Mortality Measurement: The Veterans Health Affairs Experience in Measu
By Marta L. Render, M.D. and Peter Almenoff, M.D.
Introduction
The Veterans Health Affairs (VA) began a national program to measure and report risk adjusted mortality and length of stay in its intensive care units (ICU) in October of 2004 expanding to all patients admitted for acute medical or surgical conditions in October of 2008. The program, the VA Inpatient Evaluation Center (IPEC), uses a validated risk measure.1-3 The VA IPEC uses electronic data to measure, people resources to drive change. This brief paper provides an overview of the VA risk methods and lessons learned since implementation.

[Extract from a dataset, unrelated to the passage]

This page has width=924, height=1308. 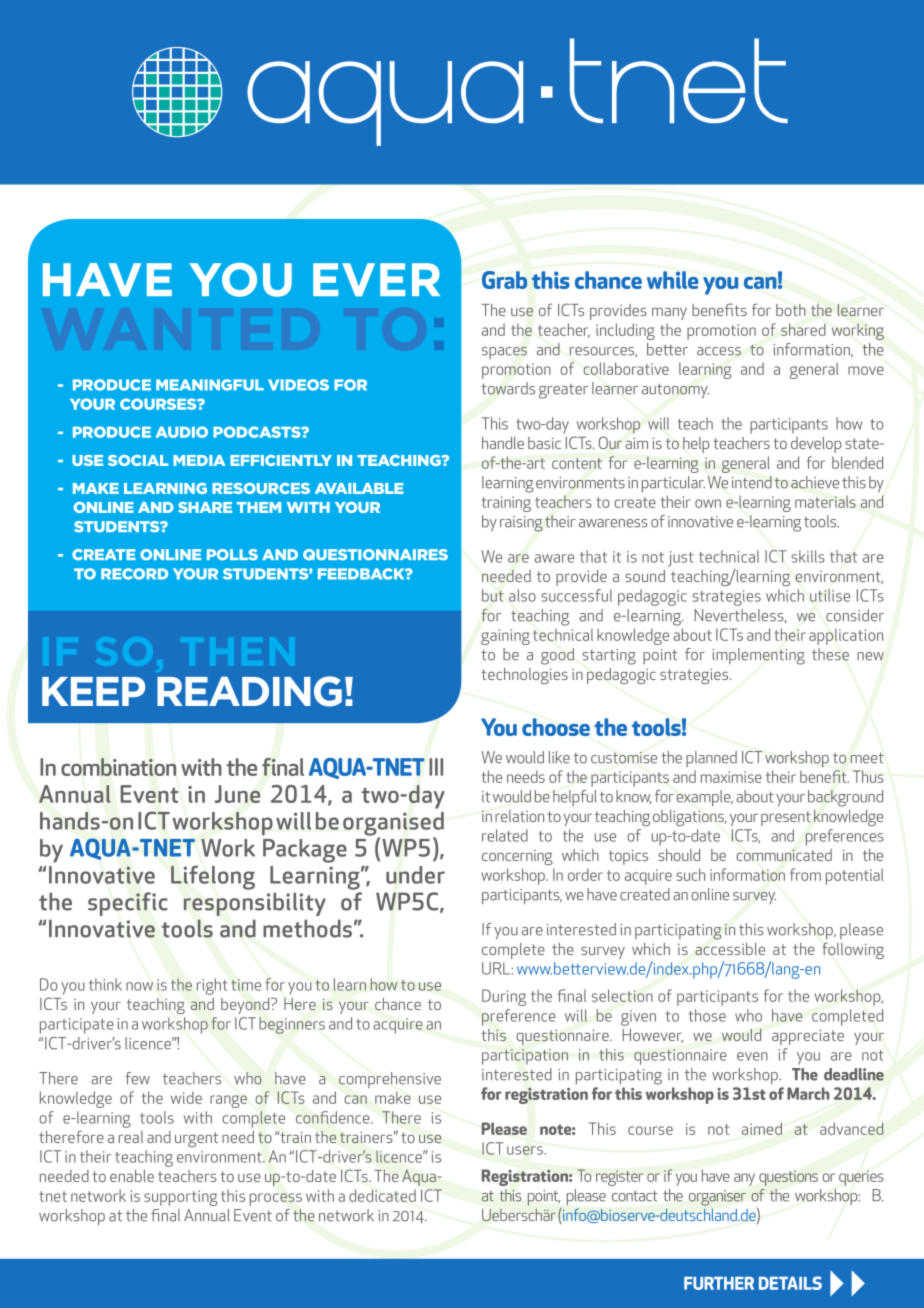 I want to click on DETAILS, so click(x=790, y=1283).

Risk Adjustment Methodology
The hallmark of the VA risk model is its reliance solely on electronic elements from the VA medical record. Data is directly extracted from the patient treatment file, patient file, laboratory file, and radiology file of each site using customized programming and sent encrypted to the central data repository located at the Cincinnati VA Medical Center. Diagnosis, comorbid disease burden, source of admission (emergency room/outpatient clinic, operating room, nursing home, ward, or outside hospital) are included as categorical variables, while age and the worst measured value of 11 laboratory tests (sodium, blood urea nitrogen, creatinine, bilirubin, albumin, glucose, hematocrit, white blood cell count, pH/paCO2, and PaO2) are treated as cubic splines. Patients are assigned to one mutually exclusive diagnosis using ICD-9-CM coding from the ICU bedsection. Comorbid disease burden is assessed using Elixhauser's approach.4-5 The risk model in intensive care unit patients has excellent calibration and discrimination when used to predict hospital mortality (validation set of 220,813 cases: c statistic 0.892, Hosmer Lemeshow Chi square 376) or mortality at 30 days (validation set of 193,944: C statistic 0.87, Hosmer Lemeshow goodness of fit statistic chi square 161). Advantages of use of a wholly electronic dataset includes access to reliable laboratory values, improved face validity, reduced cost compared to manual data extraction with the attendant opportunity to extend mortality measurement across an entire system, and ease of updating the models.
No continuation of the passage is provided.